→ TASK STATEMENT: Records follow. Pull out every line that contains "agent".

→ THE DATA:

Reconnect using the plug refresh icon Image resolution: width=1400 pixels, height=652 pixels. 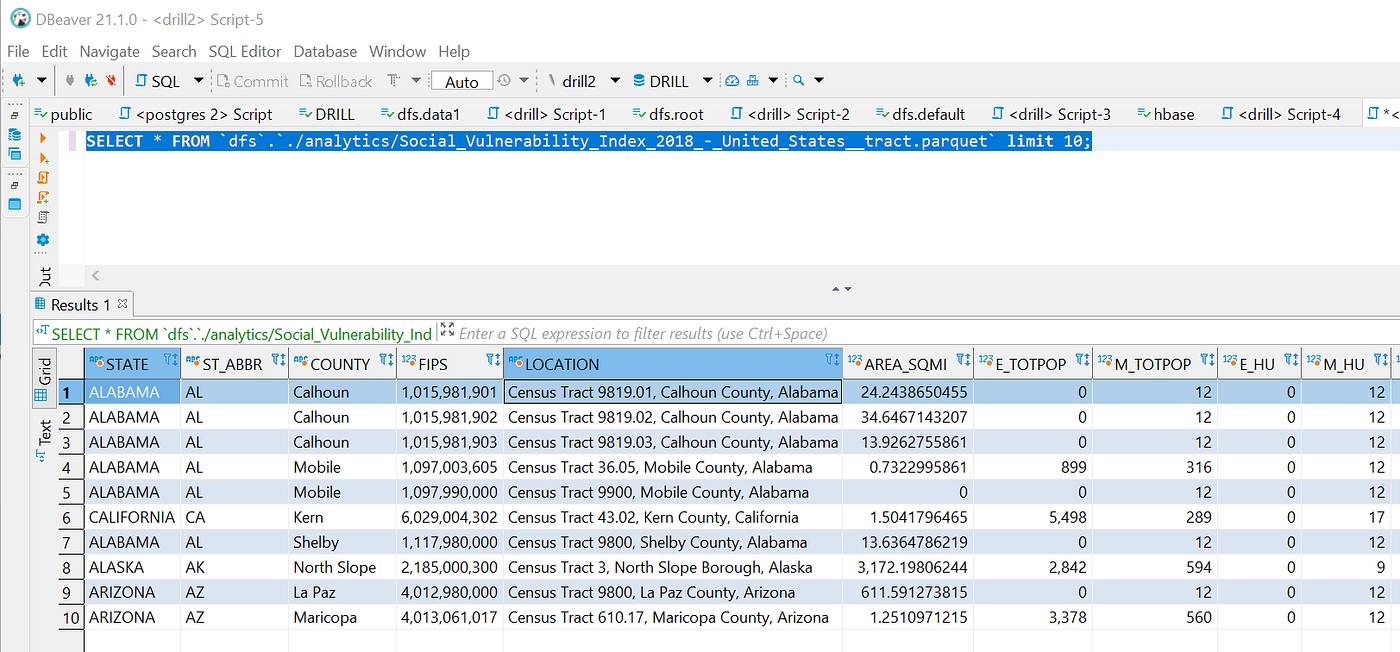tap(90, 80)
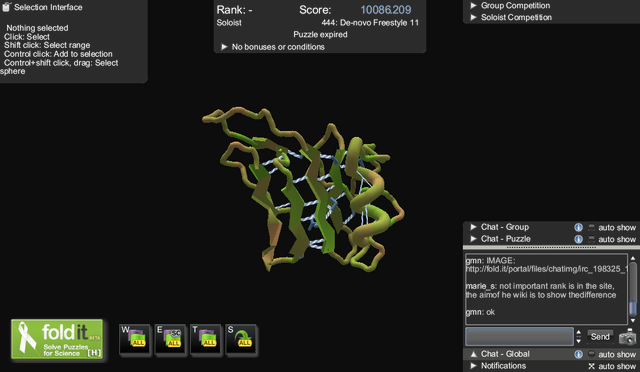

==

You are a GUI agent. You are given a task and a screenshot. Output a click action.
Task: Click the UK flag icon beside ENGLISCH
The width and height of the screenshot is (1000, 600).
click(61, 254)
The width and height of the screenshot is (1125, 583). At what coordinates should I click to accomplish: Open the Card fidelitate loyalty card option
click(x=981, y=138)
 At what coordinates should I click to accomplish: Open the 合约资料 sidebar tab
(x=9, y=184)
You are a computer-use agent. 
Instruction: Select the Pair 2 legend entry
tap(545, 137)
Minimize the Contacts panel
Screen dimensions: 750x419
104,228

→ RESPONSE:
You are a GUI agent. You are given a task and a screenshot. Output a click action.
You are a computer-use agent. 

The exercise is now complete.